§ Given passage:
<<<<

Deciphering the nonlocal entanglement entropy of fracton topological orders
Bowen Shi, Yuan-Ming Lu
TL;DR
The paper addresses how to quantify nonlocal entanglement in fracton topological orders by introducing $S_{nonlocal}$ as a conditional mutual information based diagnostic. It develops a powerful lower bound under Abelian stabilizer assumptions by exploiting condensate and deformable operator structures and shows how the bound saturates for conventional topological orders while becoming geometry dependent for fracton phases. Applying the bound to the 2D and 3D toric codes, the X-Cube model, and fractal spin liquids, the authors demonstrate saturation in conventional orders and extensive, geometry-sensitive $S_{nonlocal}$ in fracton models. The results provide a practical tool to distinguish fracton orders, illuminate the role of nonlocal condensates, and discuss robustness under local perturbations, with implications for broader understanding of entanglement in exotic quantum phases.

>>>>

§ Data under study:
<<<<

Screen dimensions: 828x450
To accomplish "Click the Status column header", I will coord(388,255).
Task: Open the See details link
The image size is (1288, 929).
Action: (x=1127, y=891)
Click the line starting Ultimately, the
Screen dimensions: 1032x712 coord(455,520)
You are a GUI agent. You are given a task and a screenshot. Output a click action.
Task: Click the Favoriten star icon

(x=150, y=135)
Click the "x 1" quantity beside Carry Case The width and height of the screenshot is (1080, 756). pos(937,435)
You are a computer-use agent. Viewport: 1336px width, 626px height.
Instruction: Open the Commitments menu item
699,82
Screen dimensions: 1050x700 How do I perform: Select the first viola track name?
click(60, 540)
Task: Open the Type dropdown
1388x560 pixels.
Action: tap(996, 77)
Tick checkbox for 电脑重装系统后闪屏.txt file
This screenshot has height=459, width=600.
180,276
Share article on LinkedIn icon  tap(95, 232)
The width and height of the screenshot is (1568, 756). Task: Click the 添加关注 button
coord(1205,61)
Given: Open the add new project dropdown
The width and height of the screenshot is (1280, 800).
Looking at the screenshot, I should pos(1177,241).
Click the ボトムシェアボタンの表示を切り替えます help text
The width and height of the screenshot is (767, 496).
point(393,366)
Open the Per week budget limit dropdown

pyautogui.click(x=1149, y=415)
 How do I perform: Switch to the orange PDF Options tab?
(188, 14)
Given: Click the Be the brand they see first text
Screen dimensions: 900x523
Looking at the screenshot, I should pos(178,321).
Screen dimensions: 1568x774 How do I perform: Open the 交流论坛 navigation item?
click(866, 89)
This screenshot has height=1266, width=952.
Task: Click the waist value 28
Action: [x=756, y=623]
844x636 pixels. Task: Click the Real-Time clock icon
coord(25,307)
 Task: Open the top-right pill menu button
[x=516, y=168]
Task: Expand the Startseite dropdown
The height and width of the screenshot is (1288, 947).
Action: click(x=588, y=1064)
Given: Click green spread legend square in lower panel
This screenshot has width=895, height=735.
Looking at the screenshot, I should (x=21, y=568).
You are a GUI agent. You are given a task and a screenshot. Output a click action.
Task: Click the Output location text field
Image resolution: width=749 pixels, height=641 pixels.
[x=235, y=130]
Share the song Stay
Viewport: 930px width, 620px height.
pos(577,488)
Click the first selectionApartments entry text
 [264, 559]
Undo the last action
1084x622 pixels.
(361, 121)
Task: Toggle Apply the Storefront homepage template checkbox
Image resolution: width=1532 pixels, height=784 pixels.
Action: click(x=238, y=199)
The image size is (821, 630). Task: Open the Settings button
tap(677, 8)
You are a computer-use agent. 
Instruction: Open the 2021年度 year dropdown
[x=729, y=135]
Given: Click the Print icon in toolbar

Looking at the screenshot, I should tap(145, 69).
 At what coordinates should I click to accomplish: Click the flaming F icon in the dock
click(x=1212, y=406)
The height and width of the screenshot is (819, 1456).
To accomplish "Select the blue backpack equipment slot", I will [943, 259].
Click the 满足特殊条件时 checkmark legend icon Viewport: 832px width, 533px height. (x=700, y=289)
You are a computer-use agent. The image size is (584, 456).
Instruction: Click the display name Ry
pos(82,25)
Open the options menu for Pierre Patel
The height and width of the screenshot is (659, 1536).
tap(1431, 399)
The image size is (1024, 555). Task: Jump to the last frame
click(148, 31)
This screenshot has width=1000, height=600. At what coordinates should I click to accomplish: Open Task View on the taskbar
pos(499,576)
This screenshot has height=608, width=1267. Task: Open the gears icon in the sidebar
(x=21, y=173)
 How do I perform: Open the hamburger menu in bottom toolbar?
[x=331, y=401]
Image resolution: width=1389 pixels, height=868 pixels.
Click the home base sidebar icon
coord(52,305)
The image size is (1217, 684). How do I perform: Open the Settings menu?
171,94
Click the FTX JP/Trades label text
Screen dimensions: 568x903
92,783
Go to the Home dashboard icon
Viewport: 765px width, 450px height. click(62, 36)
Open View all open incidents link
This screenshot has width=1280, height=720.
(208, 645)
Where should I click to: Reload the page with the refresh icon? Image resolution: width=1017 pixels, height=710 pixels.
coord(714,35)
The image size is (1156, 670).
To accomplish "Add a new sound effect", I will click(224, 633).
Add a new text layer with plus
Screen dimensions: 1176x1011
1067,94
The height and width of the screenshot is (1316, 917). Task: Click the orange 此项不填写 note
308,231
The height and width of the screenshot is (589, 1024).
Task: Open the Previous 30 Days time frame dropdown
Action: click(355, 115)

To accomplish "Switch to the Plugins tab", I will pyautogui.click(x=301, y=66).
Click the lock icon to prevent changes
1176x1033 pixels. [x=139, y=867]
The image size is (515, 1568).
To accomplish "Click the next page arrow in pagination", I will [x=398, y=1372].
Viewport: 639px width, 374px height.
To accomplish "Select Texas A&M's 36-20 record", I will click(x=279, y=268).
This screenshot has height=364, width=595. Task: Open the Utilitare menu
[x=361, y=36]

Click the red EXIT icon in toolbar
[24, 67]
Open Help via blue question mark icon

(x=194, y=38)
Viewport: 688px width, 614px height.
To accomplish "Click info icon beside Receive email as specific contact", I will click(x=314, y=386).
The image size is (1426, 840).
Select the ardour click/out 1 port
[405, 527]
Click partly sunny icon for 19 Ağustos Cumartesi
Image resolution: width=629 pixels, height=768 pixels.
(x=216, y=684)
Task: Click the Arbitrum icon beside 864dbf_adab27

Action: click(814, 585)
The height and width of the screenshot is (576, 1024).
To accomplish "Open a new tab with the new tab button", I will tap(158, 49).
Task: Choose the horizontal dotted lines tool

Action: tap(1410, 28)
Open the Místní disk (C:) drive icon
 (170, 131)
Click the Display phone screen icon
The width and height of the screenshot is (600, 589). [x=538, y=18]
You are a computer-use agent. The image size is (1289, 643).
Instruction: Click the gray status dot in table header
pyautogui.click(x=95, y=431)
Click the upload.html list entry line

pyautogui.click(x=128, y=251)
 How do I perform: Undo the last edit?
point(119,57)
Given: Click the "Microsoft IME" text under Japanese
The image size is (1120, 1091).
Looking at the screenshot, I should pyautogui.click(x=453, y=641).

>>>>

§ Required work:
A. For each statement below, say whether it agrees with the fracton entanglement summary, answering yes or no and quoting the words from the summary that decide it.
(i) The lower bound is developed under Abelian stabilizer assumptions.
(ii) The bound becomes geometry dependent for conventional topological orders.
(iii) The X-Cube model is one of the models the bound is applied to.
B. Answer these questions using the fracton entanglement summary.
(i) Who are the authors?
(ii) What kind of diagnostic is $S_{nonlocal}$ introduced as?
(iii) Under what kind of perturbations is robustness discussed?
C. Please pick up the fracton entanglement summary after its last sentence and continue it.

§ Expected outputs:
A.
(i) Yes: "It develops a powerful lower bound under Abelian stabilizer assumptions"
(ii) No: "shows how the bound saturates for conventional topological orders while becoming geometry dependent for fracton phases"
(iii) Yes: "Applying the bound to the 2D and 3D toric codes, the X-Cube model, and fractal spin liquids"

B.
(i) Bowen Shi and Yuan-Ming Lu
(ii) A conditional mutual information based diagnostic
(iii) Local perturbations

C.
Abstract
The ground states of topological orders condense extended objects and support topological excitations. This nontrivial property leads to nonzero topological entanglement entropy $S_{topo}$ for conventional topological orders. Fracton topological order is an exotic class of models which is beyond the description of TQFT. With some assumptions about the condensates and the topological excitations, we derive a lower bound of the nonlocal entanglement entropy $S_{nonlocal}$ (a generalization of $S_{topo}$). The lower bound applies to Abelian stabilizer models including conventional topological orders as well as type \Rom{1} and type \Rom{2} fracton models, and it could be used to distinguish them. For fracton models, the lower bound shows that $S_{nonlocal}$ could obtain geometry-dependent values, and $S_{nonlocal}$ is extensive for certain choices of subsystems, including some choices which always give zero for TQFT. The stability of the lower bound under local perturbations is discussed.